Saturday, June 28, 2025

Joe Pierre's egghead SOB arrogance

Maybe I should take it as a compliment that Dr. Joe Pierre, the San Fransisco psychiatrist with whom I occasionally argue/discuss on social media, believes that I am so educated as to know the meaning of "QED" as an abbreviation for the latin phrase, quid  erat demonstrandum. This translates to "that which was to be proved." It's a sort of showboating or peacocking at the end of a written or logical argument, perhaps analogous to a raised fist and screaming grimace after a long three-pointer right at the buzzer in basketball, or a gloating, ecstatic dance in the end zone after a touchdown reception.

Dr. Joe has been increasingly prone (like a huge number of people, maybe most of the population of the USA these days) to political tirades presented as obvious logic that everybody just has to agree with or prove themselves to be of subhuman intelligence. The famous example of this, and of how it can utterly fail win over opponents, was Hillary Clinton's phrase, "basket of deplorables." (It's pretty safe to presume that Dr. Joe voted for Hillary, by the way, and if he reads this article, I expect his reaction will be, "Of course I did!")

Recently, Dr. Joe posted on X: Measles update: 1168 cases and counting--we're now 106 shy of the 1274 from 2019, which would make it the worst outbreak in over 30 years. With new airport exposures, it's likely we'll get there. Meanwhile, RFK Jr is like "vaccines are the problem." 

I responded to his post: You're rooting for this, right Doc? Like it's more important to score political points against anyone who challenges orthodoxy than to identify and disseminate truth. 

His retort was: Don't conflate "expecting" with "rooting." The effects of RFK's vaccine denialism will demonstrate themselves soon enough and will likely be well beyond the scope of measles. Highlighting this is a case of QED, not "wanting Trump and his regime to fail" as is often claimed. 
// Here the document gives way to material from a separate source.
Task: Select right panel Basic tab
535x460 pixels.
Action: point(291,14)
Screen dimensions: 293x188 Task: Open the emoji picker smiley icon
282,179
I could go on and on about this exchange.

  • If he weren't "rooting," Joe could easily have added "unfortunately" or "alarmingly" somewhere in the post. And rather than "...we'll get there," he could have written, "...I'm afraid it will happen." His "expecting" rather than "rooting" denial is transparently disingenuous; sorry, but he was rooting. I should add that rooting for a disease, while simultaneously claiming that the same disease is so dangerous as to justify abrogating people's informed consent and coercing them to accept medicine they don't want, seems quite contrary to the fundamental ethics of medicine.
  • What exactly is "RFK's vaccine denialism?" That's a curious way of labeling it, probably meant to imply without having to argue that RFK's views on vaccines are ignorant prejudice and simply must give way to the proper judgment of experts or the established facts, like with "Holocaust denialism" or "climate denialism" or some other clearly discredited denialism. But many people consider some issues to still be open, and they have a freedom of speech right to keep talking about them. If Joe doesn't want to take any responsibility for convincing anyone of any arguable point on vaccines, he would be free to simply laugh at the dinosaurs for their views. But then why would he bother to go on about it on social media?
  • I never said anything about wanting Trump to fail. Joe's protest there is a protest too much. He definitely wants Trump to fail more than he wants the measles outbreak to be limited to any particular number. Saying "Trump and his regime" also might betray Joe's view that the current administration as some non-democratic entity rather than the duly elected, appointed and confirmed executive branch of our government. Isn't this some brand of "denialism"?
Anyway my main point, I guess, is just that most psychiatrists are arrogant SOB's (NB: unlike QED, SOB is an abbreviation for an English phrase that most people know) who are incapable of legitimately arguing or proving their beliefs, so they are reduced to refined practices of cowardly, covert coercion for which it is ultimately necessary to recruit government and police assistance. 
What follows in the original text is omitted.